All reports show a wide range of response to treatment, with some children growing more than others, and the next challenge is to identify positive predictive factors. As final height data become available with varied treatment regimens, the need for randomised control trials becomes even more obvious. Where expected gain is only minimal, should treatment be started or even stopped if the initial increase is below set guidelines?

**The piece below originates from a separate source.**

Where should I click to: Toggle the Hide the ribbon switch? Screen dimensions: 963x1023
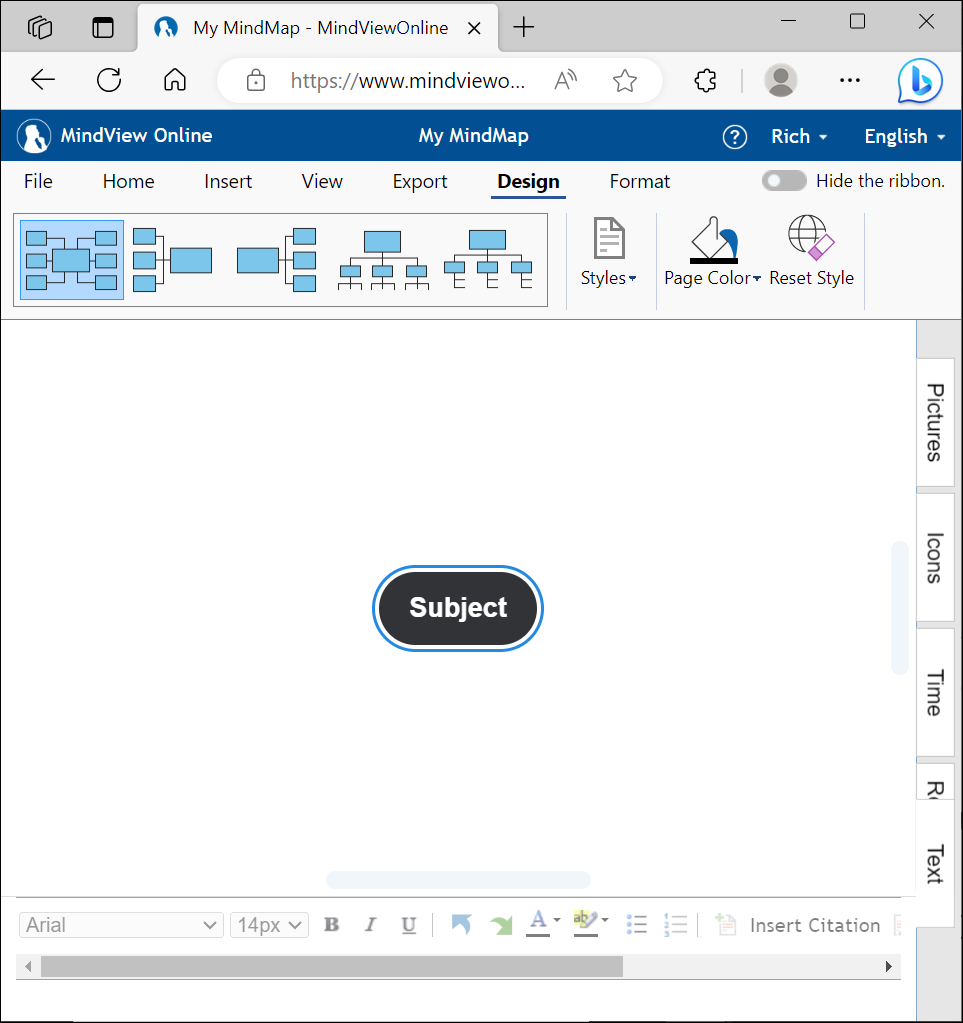point(784,181)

GH has now been available for four decades, and the newer biosynthetic preparation has been used for the last 15 years with a remarkably good safety record.2-4 However, as investigators seek further height gains in non-endocrine short stature by using larger and larger doses above that used for GH deficiency, then the potential for long term complications increases.2-5
GH treatment induces insulin resistance, and a recent publication indicated a sixfold increase in type 2 diabetes that did not resolve when treatment was stopped.2-6 The authors highlighted the importance of long term follow up of treated children particularly at risk of type 2 diabetes, such as those with obesity, Turner syndrome, intrauterine growth retardation, Prader-Willi syndrome, and GH deficiency secondary to other causes. Although further data are still required, this report highlights the importance of collecting reliable long term surveillance data.2-7
GH treatment has undoubtedly made many children with severe GH deficiency taller adults over the last 40 years. However, in deciding who should receive treatment outside this indication, doctors, parents, and children must be fully informed of the current expectations of height gain outside the individual impressive report.2-5They should also be aware that at present there is no evidence of improvement in the quality of life and that there may yet be long term significant side effects, particularly when high doses are prescribed.